### Page text
--- START ---

Endoscopic ultrasound-guided fine needle aspiration for smooth benign appearing malignant esophageal stricture: a cross-sectional study
Introduction
Esophageal stricture is a very common clinical manifestation. The most common cause is advanced esophageal cancer, which causes patients to have difficulty swallowing and eating. Most of these diseases can be diagnosed clearly by gastroscopic biopsy. However, few patients present with smooth overlying esophageal mucosa on endoscopy (1,2). In these cases, endoscopic mucosal biopsy results are often negative, making diagnosis difficult. Compared with ordinary endoscopic biopsy, endoscopic ultrasound-guided fine needle aspiration (EUS-FNA) biopsy has advantages. Endoscopic biopsy can only bite the inner surface of the esophagus, while EUS-FNA can acquire tissue from mucosal/submucosal tumors, as well as peri-intestinal structures including lymph nodes, pancreas, adrenal gland, gallbladder, bile duct, liver, kidney, and lung. EUS-FNA is a very mature technology, which enables the needle biopsy of the lesions of the digestive tract and its surrounding organs through the digestive tract. Clinically, it is widely used for the diagnosis of pancreatic tumor, lung cancer, and mediastinal lymph node metastasis (3-6). This study sought to examine the use of EUS-FNA in smooth esophageal strictures. Based on cytology, histopathology, and immunohistochemistry results, the cause of smooth esophageal strictures can be identified as a guidance for clinical treatment. We present the following article in accordance with the STROBE reporting checklist (available at https://jtd.amegroups.com/article/view/10.21037/jtd-22-584/rc).
Methods
Subjects
We collected the case data of patients who underwent EUS-FNA needle biopsies at the Tianjin Medical University Cancer Institute and Hospital. From September 2016 to November 2021, 50 patients were enrolled. All the patients were suspected to have malignant esophageal stricture but had negative biopsies.
All the patients had varying degrees of dysphagia, and computed tomography (CT) revealed a thickening of the esophageal wall, or a mediastinal mass, mediastinal lymph node involvement or the compression of the esophageal wall. The endoscopies revealed esophageal strictures, and the endoscopic biopsies were negative. EUS-FNA was performed for the pathological diagnosis. The clinical manifestations, patient history, imaging examinations, gastroscopic findings, EUS-FNA results, and treatment plans were recorded and analyzed.
EUS-FNA puncture was not accompanied by on-site cytology and obtaining satisfactory tissue strips was the end point (based on the experience of the performer). If 1 of the traditional smears and liquid-based cytology was positive, the cytology was considered positive. When the histology results alone failed to provide a clear diagnosis or reveal the pathological type and tissue source of the lesions, some patients also underwent immunohistochemical examinations. The lesions were considered histologically positive based on histological and immunohistochemical determinations of the nature and pathological type. The study was conducted in accordance with the Declaration of Helsinki (as revised in 2013). This study was approved by the Ethics Committee of Tianjin Medical University Cancer Institute and Hospital (No. bc2022079). Before EUS-FNA, all the patients were fully informed of the relevant risks and signed the informed consent form.

--- END ---

Collected data
--- START ---

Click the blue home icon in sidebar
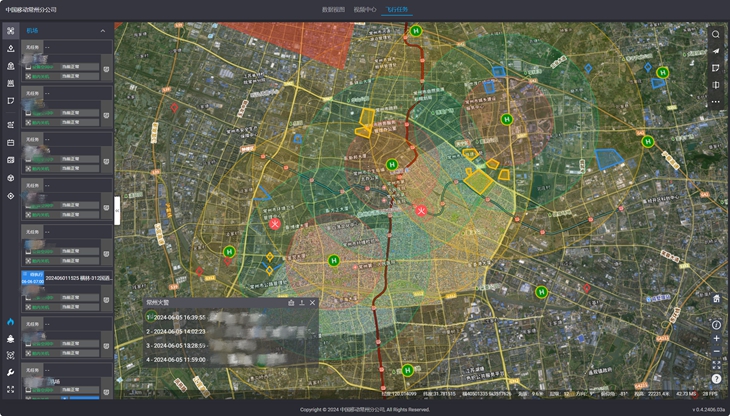 tap(10, 322)
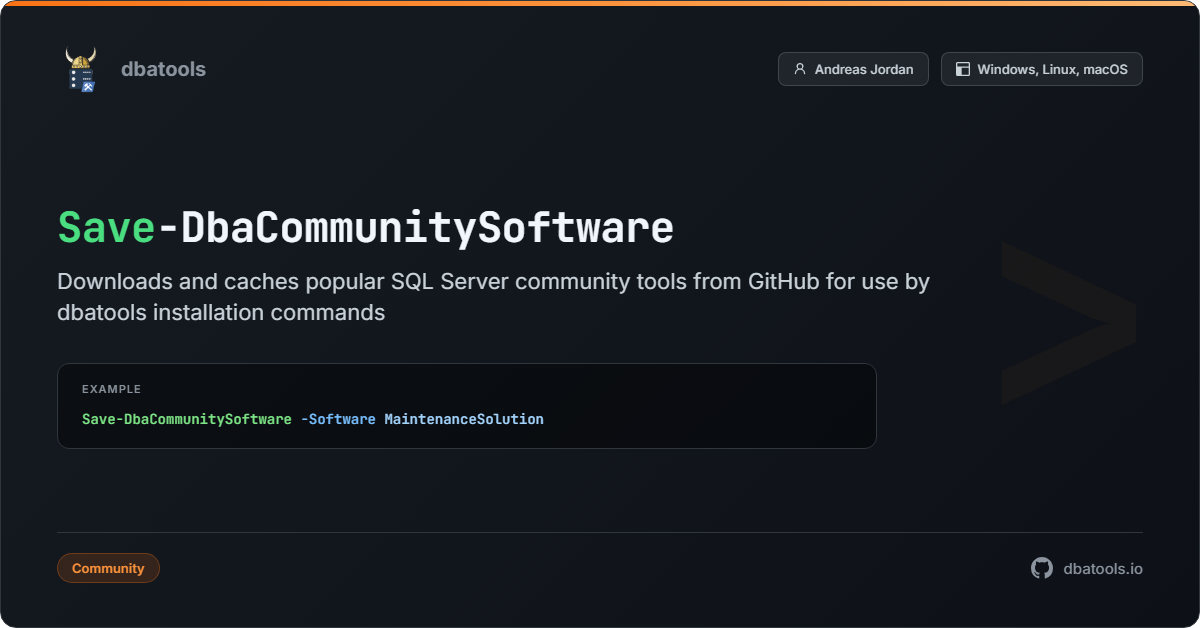Click the green Save-DbaCommunitySoftware command in example
This screenshot has height=628, width=1200.
click(186, 419)
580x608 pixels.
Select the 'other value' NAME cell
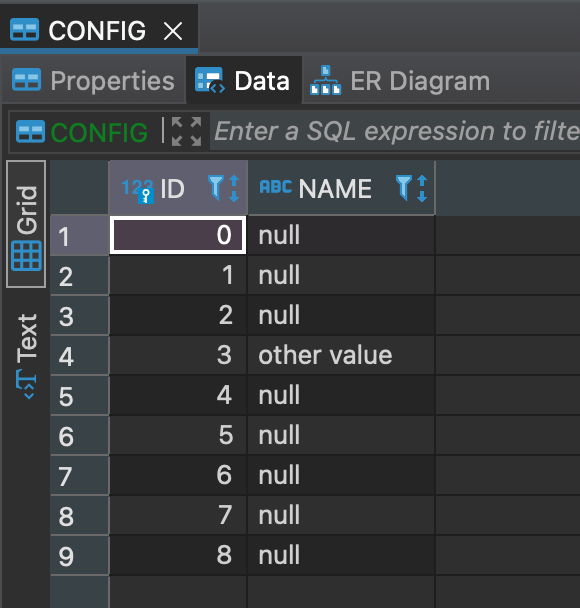coord(341,355)
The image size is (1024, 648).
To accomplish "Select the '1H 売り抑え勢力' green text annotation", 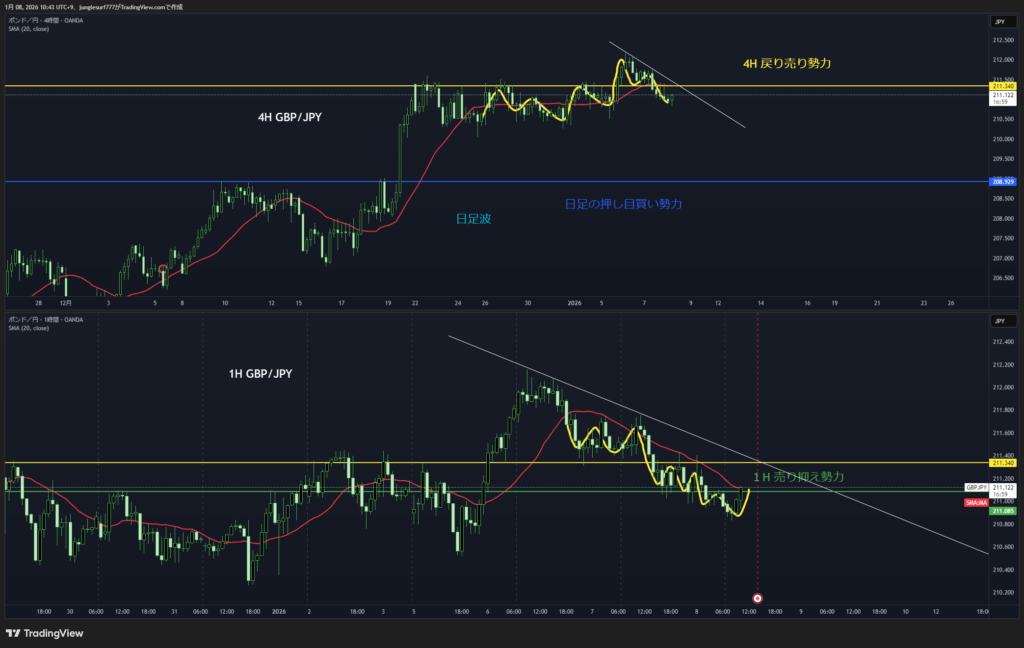I will [x=798, y=477].
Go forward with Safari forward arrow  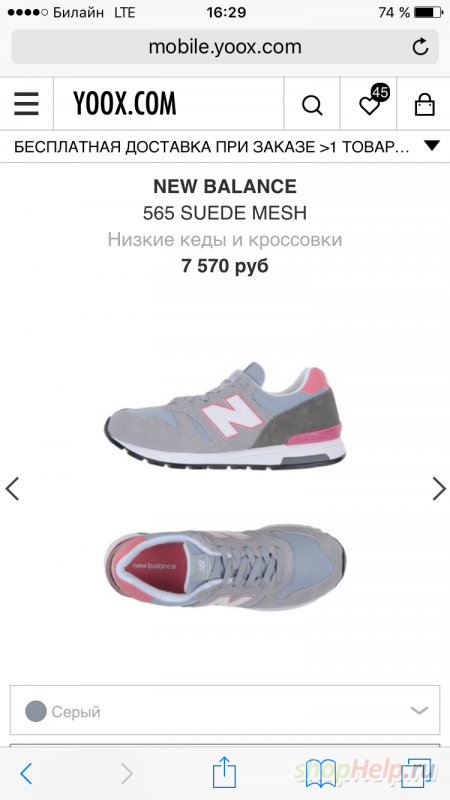pos(127,774)
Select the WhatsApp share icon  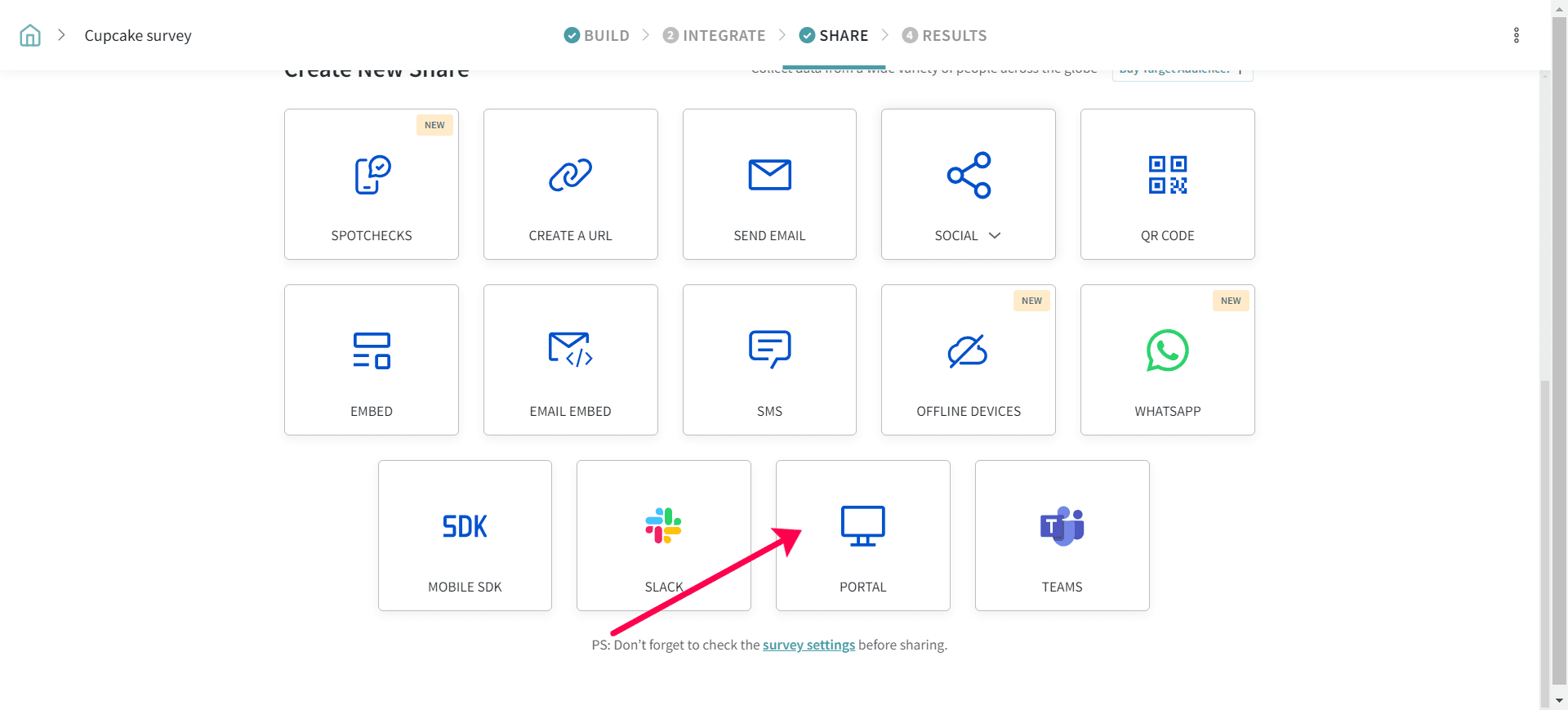pos(1167,351)
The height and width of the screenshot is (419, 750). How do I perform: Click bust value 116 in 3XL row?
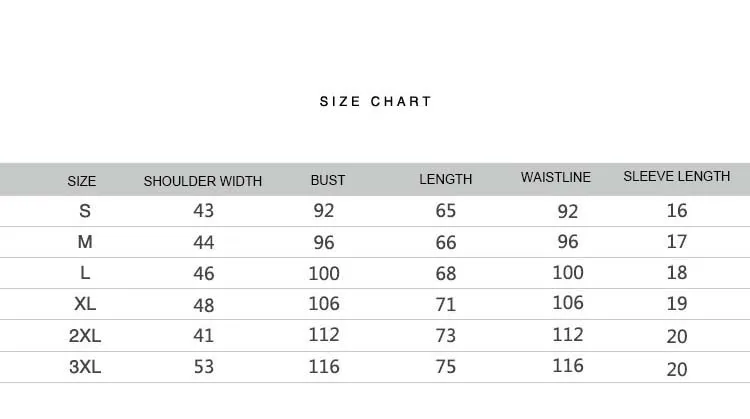pyautogui.click(x=324, y=366)
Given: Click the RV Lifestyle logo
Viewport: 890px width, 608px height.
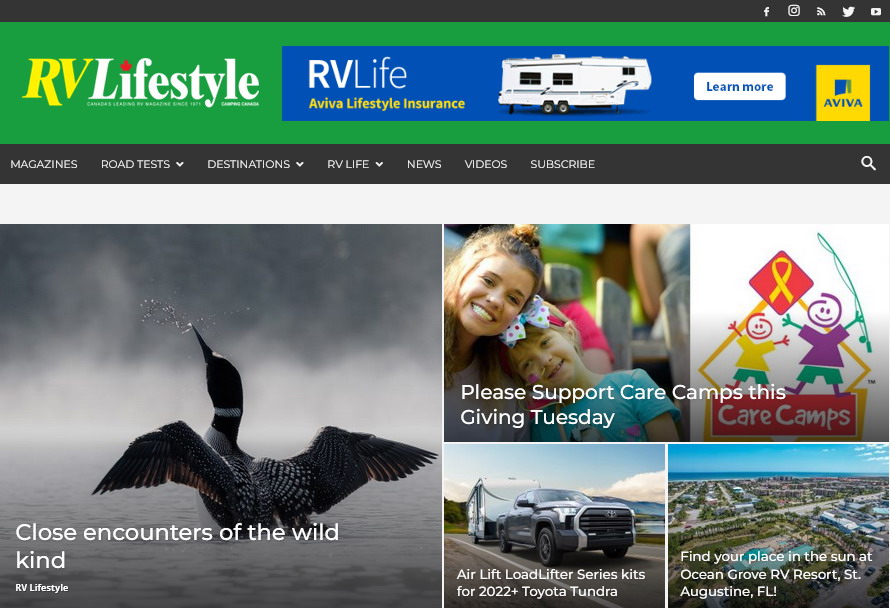Looking at the screenshot, I should [x=141, y=82].
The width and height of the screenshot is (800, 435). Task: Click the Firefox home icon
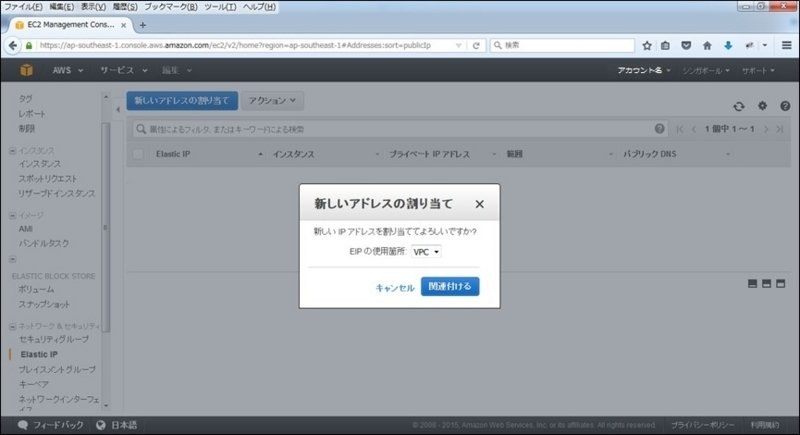pos(707,45)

--- END ---

### Task list
[a] How many patients were enrolled in the esophageal stricture study, and over what period?
[b] Please pick up the esophageal stricture study after its final sentence and keep writing it.

### Your written answers
[a] 50 patients were enrolled from September 2016 to November 2021.

[b]
Devices and accessories
A linear-array ultrasound gastroscope (EG 3870UTK; Pentax, Tokyo, Japan) or a bronchoscope (GF UCT 180, Olympus Corp., Tokyo, Japan) was used for the puncture. When necessary, the lesions were assessed using a small probe (20-MHz miniprobe, UM-DG20-31R; Olympus, Tokyo, Japan) before the puncture. The FNA was performed using a 19-G (ECHO 19, Cook Endoscopy) or 22-G (ECHO 3-22, Cook Endoscopy, Winston-Salem, NC, USA) needle. The type of puncture needle used was determined by the operator according to the site, size, and blood supply of a specific lesion.
EUS-FNA
Preoperative routine examinations of electrocardiogram (ECG), coagulation function, and routine blood works were conducted to rule out serious cardiopulmonary diseases and coagulation disorders. Oral anticoagulants, such as aspirin, were stopped for 1 week before surgery. Fasting was prescribed for 4–6 hours before surgery. All patients in the present cohort were operated under conscious sedation and anesthesia, and ECG monitoring was performed during the operation.
The procedure was performed by an experienced endoscopist (who had performed >1,000 EUS-FNAs). Before the puncture, a comprehensive inspection of the lesion was conducted to determine its shape, size and positional relationship in relation to the surrounding organs and blood vessels and to determine the optimal puncture path. The needle was inserted into the lesion under ultrasound monitoring, and the needle core was pulled out and a negative pressure syringe was connected. Negative pressure was maintained at 5–10 mL, and the syringe was lifted and inserted back and forth in the lesion >20 times. A fanning technique was used during the FNA. In patients with severe esophageal stricture for whom EUS scanning was difficult, a small probe was used to scan the lesion to determine the thickness of the esophageal wall and the length of the lesion, and an endobronchial ultrasound (EBUS) was then performed to puncture the lesion through the esophagus.
Sample processing
The first drop of bloody components of the suction material was dropped onto a glass slide, making 2 traditional smears per needle, fixed with 95% alcohol, and sent to the cytology room, where hematoxylin and eosin (H&E) staining was performed for the cytological examination. Normal saline was used to push the inhaled material into the liquid-based cytology bottle through a 10-mL syringe. The strip-forming components were removed and stored in 10% formalin solution, embedded in paraffin, and subjected to H&E staining for the histological examination. The immunohistochemical examination, the centrifugation of the liquid components, preparation, and H&E staining were performed as necessary.
Statistical analysis
IBM SPSS Statistics (v24.0; IBM Corp., United States) were used for data analysis. Continuous variables are presented as mean ± standard deviation and categorical variables as the frequency (n) and percentage (%).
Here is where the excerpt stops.